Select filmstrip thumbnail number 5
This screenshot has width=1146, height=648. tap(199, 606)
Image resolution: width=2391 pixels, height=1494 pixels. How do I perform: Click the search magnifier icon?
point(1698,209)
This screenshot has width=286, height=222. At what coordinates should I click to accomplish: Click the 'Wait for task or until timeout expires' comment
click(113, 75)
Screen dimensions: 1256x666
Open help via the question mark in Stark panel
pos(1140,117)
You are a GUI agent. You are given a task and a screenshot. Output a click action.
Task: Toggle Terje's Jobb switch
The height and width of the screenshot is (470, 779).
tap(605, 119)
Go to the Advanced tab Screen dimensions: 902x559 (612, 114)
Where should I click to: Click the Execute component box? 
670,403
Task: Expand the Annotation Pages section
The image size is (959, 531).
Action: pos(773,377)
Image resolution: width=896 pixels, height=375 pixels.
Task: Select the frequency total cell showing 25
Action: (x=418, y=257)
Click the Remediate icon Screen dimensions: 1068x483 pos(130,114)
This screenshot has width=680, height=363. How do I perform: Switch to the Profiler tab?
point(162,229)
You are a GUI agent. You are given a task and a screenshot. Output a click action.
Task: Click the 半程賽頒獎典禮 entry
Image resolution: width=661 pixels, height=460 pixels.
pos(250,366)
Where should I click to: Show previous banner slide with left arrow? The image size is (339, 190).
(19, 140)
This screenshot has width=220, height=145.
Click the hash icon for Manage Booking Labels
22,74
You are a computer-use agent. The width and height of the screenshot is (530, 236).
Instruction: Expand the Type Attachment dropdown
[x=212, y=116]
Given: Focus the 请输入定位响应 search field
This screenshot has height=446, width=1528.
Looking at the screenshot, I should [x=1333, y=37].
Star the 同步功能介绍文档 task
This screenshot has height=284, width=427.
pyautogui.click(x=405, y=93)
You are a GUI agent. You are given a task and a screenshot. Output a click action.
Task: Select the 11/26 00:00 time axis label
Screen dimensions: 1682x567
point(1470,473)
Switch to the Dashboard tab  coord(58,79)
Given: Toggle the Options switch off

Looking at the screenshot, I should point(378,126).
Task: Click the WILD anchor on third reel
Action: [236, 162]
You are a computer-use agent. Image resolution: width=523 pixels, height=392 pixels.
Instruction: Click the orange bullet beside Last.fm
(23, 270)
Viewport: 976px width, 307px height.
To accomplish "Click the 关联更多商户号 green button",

Written task
Please repeat the whole listing above word for word, from its first line through its last.

Correct response
Select filmstrip thumbnail number 5
This screenshot has width=1146, height=648. tap(199, 606)
Image resolution: width=2391 pixels, height=1494 pixels. How do I perform: Click the search magnifier icon?
point(1698,209)
This screenshot has width=286, height=222. At what coordinates should I click to accomplish: Click the 'Wait for task or until timeout expires' comment
click(113, 75)
Screen dimensions: 1256x666
Open help via the question mark in Stark panel
pos(1140,117)
You are a GUI agent. You are given a task and a screenshot. Output a click action.
Task: Toggle Terje's Jobb switch
The height and width of the screenshot is (470, 779).
tap(605, 119)
Go to the Advanced tab Screen dimensions: 902x559 (612, 114)
Where should I click to: Click the Execute component box? 
670,403
Task: Expand the Annotation Pages section
The image size is (959, 531).
Action: pos(773,377)
Image resolution: width=896 pixels, height=375 pixels.
Task: Select the frequency total cell showing 25
Action: (x=418, y=257)
Click the Remediate icon Screen dimensions: 1068x483 pos(130,114)
This screenshot has width=680, height=363. How do I perform: Switch to the Profiler tab?
point(162,229)
You are a GUI agent. You are given a task and a screenshot. Output a click action.
Task: Click the 半程賽頒獎典禮 entry
Image resolution: width=661 pixels, height=460 pixels.
pos(250,366)
Where should I click to: Show previous banner slide with left arrow? The image size is (339, 190).
(19, 140)
This screenshot has width=220, height=145.
Click the hash icon for Manage Booking Labels
22,74
You are a computer-use agent. The width and height of the screenshot is (530, 236).
Instruction: Expand the Type Attachment dropdown
[x=212, y=116]
Given: Focus the 请输入定位响应 search field
This screenshot has height=446, width=1528.
Looking at the screenshot, I should [x=1333, y=37].
Star the 同步功能介绍文档 task
This screenshot has height=284, width=427.
pyautogui.click(x=405, y=93)
You are a GUI agent. You are given a task and a screenshot. Output a click action.
Task: Select the 11/26 00:00 time axis label
Screen dimensions: 1682x567
point(1470,473)
Switch to the Dashboard tab  coord(58,79)
Given: Toggle the Options switch off

Looking at the screenshot, I should point(378,126).
Task: Click the WILD anchor on third reel
Action: [236, 162]
You are a computer-use agent. Image resolution: width=523 pixels, height=392 pixels.
Instruction: Click the orange bullet beside Last.fm
(23, 270)
Viewport: 976px width, 307px height.
To accomplish "Click the 关联更多商户号 green button",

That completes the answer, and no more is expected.